- Directed by: Rachid B.
- Written by: Rachid B. Florent Mangeot
- Produced by: Sylvie Randonneix
- Narrated by: Rachid B.
- Cinematography: Arthur Forjonel Rachid B.
- Edited by: Florent Mangeot
- Music by: Fabien Bourdier
- Distributed by: Nord-Ouest Documentaires
- Release date: April 12, 2011 (Visions du réel Film Festival);
- Running time: 42 minutes
- Countries: France Switzerland
- Language: French

= Wild Sky =

Wild Sky (Le Ciel en bataille) is a 2011 French autobiographical documentary film and cinematic essay/poem directed by Rachid B. and co-written by Florent Mangeot.

== Plot ==
At his dying father's bedside; Rachid B. recalls his strongest memories from his childhood in Morocco to recollections of his homosexuality and rejection of Christianity, right up to his recent conversion to Islam.

The film tells the story of his life, which he was never able to share with his father, and has been praised by critics as "a powerful exploration of desire and of ones own identity."

==Release==
In April 2011, the film premiered at the Visions du Réel film festival.

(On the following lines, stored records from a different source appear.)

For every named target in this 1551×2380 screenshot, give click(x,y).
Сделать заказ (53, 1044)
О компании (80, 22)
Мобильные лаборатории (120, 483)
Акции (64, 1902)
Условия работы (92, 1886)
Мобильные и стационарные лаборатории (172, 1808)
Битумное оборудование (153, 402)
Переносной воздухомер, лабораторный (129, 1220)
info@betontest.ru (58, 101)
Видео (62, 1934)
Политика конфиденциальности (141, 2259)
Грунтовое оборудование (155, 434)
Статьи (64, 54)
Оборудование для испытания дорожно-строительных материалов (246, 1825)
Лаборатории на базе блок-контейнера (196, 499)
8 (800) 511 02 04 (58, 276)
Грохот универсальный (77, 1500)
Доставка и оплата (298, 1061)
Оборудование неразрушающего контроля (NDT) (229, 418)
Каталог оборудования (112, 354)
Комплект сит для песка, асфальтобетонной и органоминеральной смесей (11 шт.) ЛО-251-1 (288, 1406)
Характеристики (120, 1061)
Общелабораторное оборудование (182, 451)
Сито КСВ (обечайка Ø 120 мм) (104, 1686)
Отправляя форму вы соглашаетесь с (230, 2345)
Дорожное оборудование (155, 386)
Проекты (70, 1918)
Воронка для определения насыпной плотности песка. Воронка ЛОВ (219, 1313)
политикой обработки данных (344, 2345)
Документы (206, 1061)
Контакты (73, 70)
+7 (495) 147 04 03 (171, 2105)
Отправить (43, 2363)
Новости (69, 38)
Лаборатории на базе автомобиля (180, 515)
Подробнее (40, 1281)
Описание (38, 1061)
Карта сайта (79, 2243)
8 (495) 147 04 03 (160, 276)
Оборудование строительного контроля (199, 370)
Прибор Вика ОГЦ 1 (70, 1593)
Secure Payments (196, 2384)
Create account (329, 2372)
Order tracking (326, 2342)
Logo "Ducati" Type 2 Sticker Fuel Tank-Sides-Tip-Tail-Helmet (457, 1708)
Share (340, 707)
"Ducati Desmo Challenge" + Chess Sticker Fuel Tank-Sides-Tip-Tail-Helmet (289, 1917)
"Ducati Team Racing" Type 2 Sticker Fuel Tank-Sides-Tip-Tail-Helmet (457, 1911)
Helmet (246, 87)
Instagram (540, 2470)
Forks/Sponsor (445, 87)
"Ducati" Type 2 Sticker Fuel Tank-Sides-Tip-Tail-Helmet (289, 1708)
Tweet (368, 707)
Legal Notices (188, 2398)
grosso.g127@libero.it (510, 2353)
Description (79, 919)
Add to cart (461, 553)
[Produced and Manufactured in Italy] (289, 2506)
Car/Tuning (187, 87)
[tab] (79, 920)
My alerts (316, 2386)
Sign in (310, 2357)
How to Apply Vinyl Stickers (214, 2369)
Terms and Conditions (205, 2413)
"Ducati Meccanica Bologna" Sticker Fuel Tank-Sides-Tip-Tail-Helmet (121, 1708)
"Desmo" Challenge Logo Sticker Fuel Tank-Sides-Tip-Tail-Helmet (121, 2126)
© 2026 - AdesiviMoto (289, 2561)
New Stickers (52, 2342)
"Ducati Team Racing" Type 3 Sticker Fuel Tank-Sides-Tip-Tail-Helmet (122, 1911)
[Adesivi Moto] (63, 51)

==Awards and recognition==
- Best Documentary Feature and Best Documentary Director, LesGaiCineMad, Madrid International LGTB Film Festival, Spain, 2011.
- Special mention, Salina Doc Fest, Italy, 2011.
- Mention (short film competition), Les Écrans Documentaires, Arcueil, France, 2011.
- Nominated for the Best Doc-LGTIB award, Barcelona International Gay & Lesbian Film Festival, Spain, 2011.
- Clermont-Ferrand International Short Film Festival, National Competition, France, 2012.